For a fit you

Published On: February 3, 2017 12:45 AM NPT By: The Week Bureau


Many of us have to skip gym due to our busy work schedule but we are willing to spend some time working out at home. The Week talked to Sachin Pradhan of Platinum Fitness to find out how you can best tone your body without having to step into the gym. He advises that you watch a few YouTube tutorials before attempting any exercise, especially if you are a beginner, as wrong posture while doing an exercise may lead to injuries. 

Arms
Pushups with a twist
Use a basketball, football or a stack of books to create an uneven surface. Go on a pushup position with your right hand on the ball and left hand on the floor (if you are using books make sure you have books ready on both sides). Keeping your elbows in, squeeze your abs as you lower yourself towards the ground, push back up and pass the ball to the other side (or change your hand on the stack of books). This will increase your upper body strength along with toning your arms.

Triceps swing
Lie down with your face facing upwards, bend your knees and make sure your feet are firmly planted on the ground. If you don’t have dumbbells in the house, use a one liter bottle of water in each hand instead. Don’t rest these bottles on the floor; hold them a few inches off the floor behind your head. Don’t move your right arm as you raise your left arm over your chest. When your arm reaches 90 degrees, take it back to the starting posting and start again. Do 15 reps with each arm in a set of two to three. 

Core
Sit up
Sit on the floor with your knees bent and your feet planted on the floor. Relax your neck to avoid the tension there and keep your hands on your head. Making sure that your feet are on the ground, go back until you’re lying on the floor and then rise back up again. Continue this for a minute, take a twenty second break, and repeat four more times. 

Leg raise
Lie down on the floor with your face facing the ceiling. Make sure your legs are straight and raise one leg, slowly until it reaches ninety degrees. Slowly lower the legs and repeat nine more times. Alternate the legs and do five reps of this to target the lower abs. When your core muscles are strong enough, you can raise both your legs together, but make sure to go slow while lowering them, fighting the gravitational pull in order to get better results. 

Planks
There are many varieties of plank you can do to focus on different muscles groups of the body.
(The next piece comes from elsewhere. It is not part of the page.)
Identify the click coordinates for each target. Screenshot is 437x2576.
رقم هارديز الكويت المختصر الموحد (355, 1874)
For the normal one, get down in the pushup positing and bend your arms, resting your body weight on the forearms instead of the hands. Your body should form a straight line from the shoulder to ankles. Harden your core like you would when you are expecting a punch and hold the position for as long as you can. You can try doing five leg lifts with each leg and then lift yourself up to do a straight arm plank.  
 

Legs
Squat
Hold a 1.5 liter bottle of coca-cola filled with water to add extra weight to your squat. Stand with your head facing forward and chest out. Plant your feet shoulder-width apart (or slightly wider) and extend your arms out in front of you for balance. While doing the squat, imagine you are sitting down on a chair, but make sure your head is facing forward when your upper body bends; arching your body instead of letting it round. 
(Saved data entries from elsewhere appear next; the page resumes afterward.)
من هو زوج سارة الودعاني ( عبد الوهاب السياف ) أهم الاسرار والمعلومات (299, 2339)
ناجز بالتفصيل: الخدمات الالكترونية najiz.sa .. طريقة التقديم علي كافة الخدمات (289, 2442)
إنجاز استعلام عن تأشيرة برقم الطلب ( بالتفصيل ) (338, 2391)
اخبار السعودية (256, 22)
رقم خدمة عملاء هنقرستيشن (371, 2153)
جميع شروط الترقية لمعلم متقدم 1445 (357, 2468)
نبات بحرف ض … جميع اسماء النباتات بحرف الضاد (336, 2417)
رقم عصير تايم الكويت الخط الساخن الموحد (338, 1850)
Go as low, and as parallel to the ground as you can and press your body weight back into your heels. Start small with three sets of ten squats and add more each day.  You can also remodel this exercise and do a jump squat. Go only two-thirds of the way down while doing a squat and jump up immediately, with your arms pointed towards the ceiling.

When you land go right back to the next rep without pausing.  Do 3 sets of 20 reps.

The Lean
Stand with your feet shoulder-width apart and keep your arms down at your sides. Take a step back diagonally with your left foot and then bend sideways from the waist toward the side where your left leg is stretched out. Reach up your left arm and stretch your right arm towards the back of your left calf. Return to the starting position and repeat. Do 10 reps on each side.